If you have suggestions for the Recent books section, please email me.
Compiled by Larry Ritter at the request of a SABR (Society for American Baseball Research) publication.
Statistical reference works excluded; listed in alphabetical order by
author.
- Roger Angell
- The Summer Game (1972)
- Five Seasons (1972)
- Late Innings (1982)
- Angell has such deep insights into the game and the people who play it, and writes so well, that he has virtually single-handedly elevated the quality of sportswriting to a new level.
- Eliot Asinof
- Eight Men Out (1963)
- Asinof's book about the 1919 Black Sox scandal still stands, a quarter century later, as one of the best jobs of investigative baseball reporting ever written.
- Red Barber
- The Broadcasters (1970)
- 1947: When All Hell Broke Loose in Baseball (1982)

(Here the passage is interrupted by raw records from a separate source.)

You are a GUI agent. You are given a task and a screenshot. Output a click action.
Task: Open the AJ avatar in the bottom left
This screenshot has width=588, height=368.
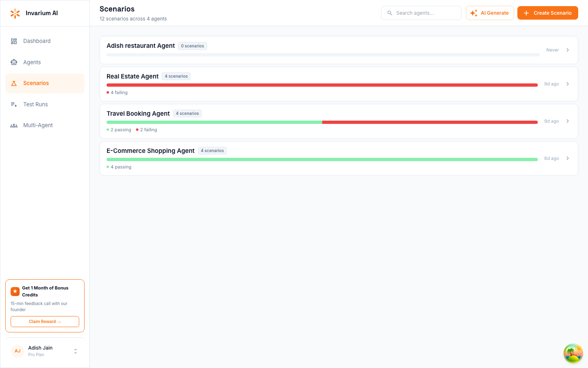coord(17,351)
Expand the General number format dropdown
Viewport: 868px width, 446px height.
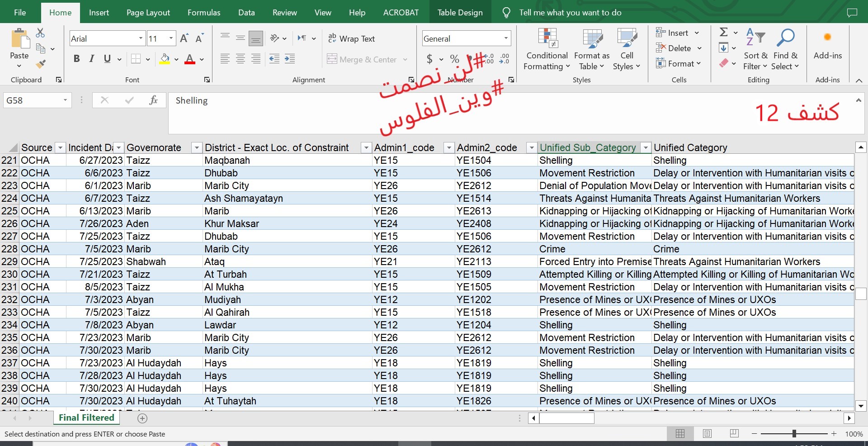click(506, 38)
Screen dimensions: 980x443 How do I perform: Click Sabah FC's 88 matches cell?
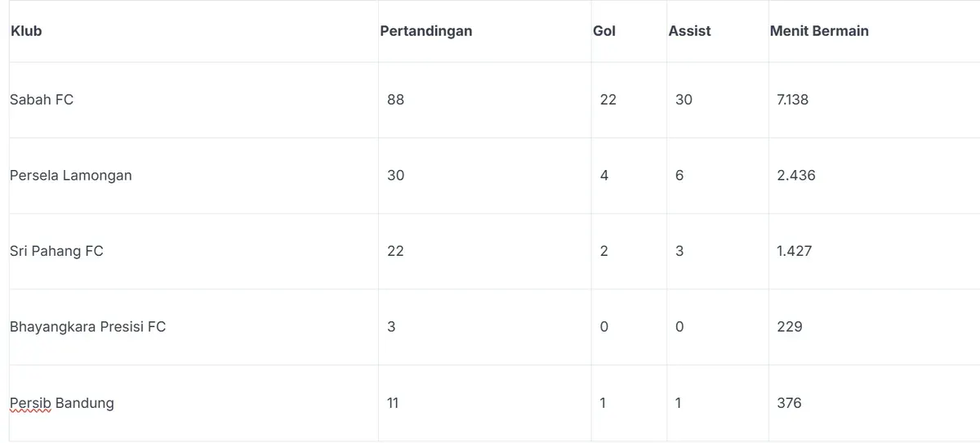(x=396, y=100)
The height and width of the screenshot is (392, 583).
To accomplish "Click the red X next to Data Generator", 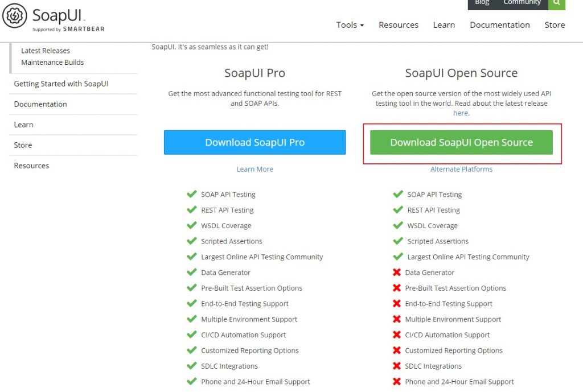I will click(398, 272).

- Two outstanding books, filled with inside information, by the best baseball play-by-play announcer of all time.
- Thomas Boswell
- How Life Imitates the World Series (1982)
- Why Time Begins on Opening Day (1984)
- One of the few competitors to Angell in terms of elegant and insightful baseball reportage.
- Bobbie Bouton & Nancy Marshall
- Home Games (1983)
- A straightforward and honest book that reveals a side of baseball that is rarely ackowledged, much less discussed. Poignant and moving.
- Jim Bouton & Leonard Schecter
- Ball Four (1970)
- A pioneer in its day. Considered daring at the time but pretty tame stuff now. Perhaps the funniest baseball writing since Ring Lardner.
- Jim Brosnan
- The Long Season (1960)
- Talk about pioneers! As far ahead of his time as Galileo.
- Ty Cobb & Al Stump
- My Life in Baseball (1961)
- After you finish the book, then read about Al Stump's experiences writing it (a 3-part article in True Magazine in 1961.)
- Bob Creamer
- Babe (1974)
- Stengel: His Life and Times (1984)
- Creamer writes a well-researched no-nonsense biography. The best in the business at it.
- Charles Einstein
- The 3 Fireside Books of Baseball (1956, 58, 68)
- It is hard to understand how the publisher, Simon & Schuster, could have allowed these classics to go out of print. They should be available in a boxed set.
- James T. Farrell
- My Baseball Diary (1957)
- A tender and loving book. As great, in its own way, as the same author's famous Studs Lonigan trilogy.
- Gordon Fleming
- The Unforgettable Season (1981)
- A novel and exciting way to relieve a baseball season, in this case 1908 and poor Fred Merkle. The idea is great but I think one book of its type is enough.
- Larry Gerlach
- The Men in Blue (1980)
- Interview-type books depend on the interviewer's skill as an interviewer and as a writer. Gerlach is tops on both counts.
- Lee Gutkind
- Best Seat in the House But You have to Stand ( 1975)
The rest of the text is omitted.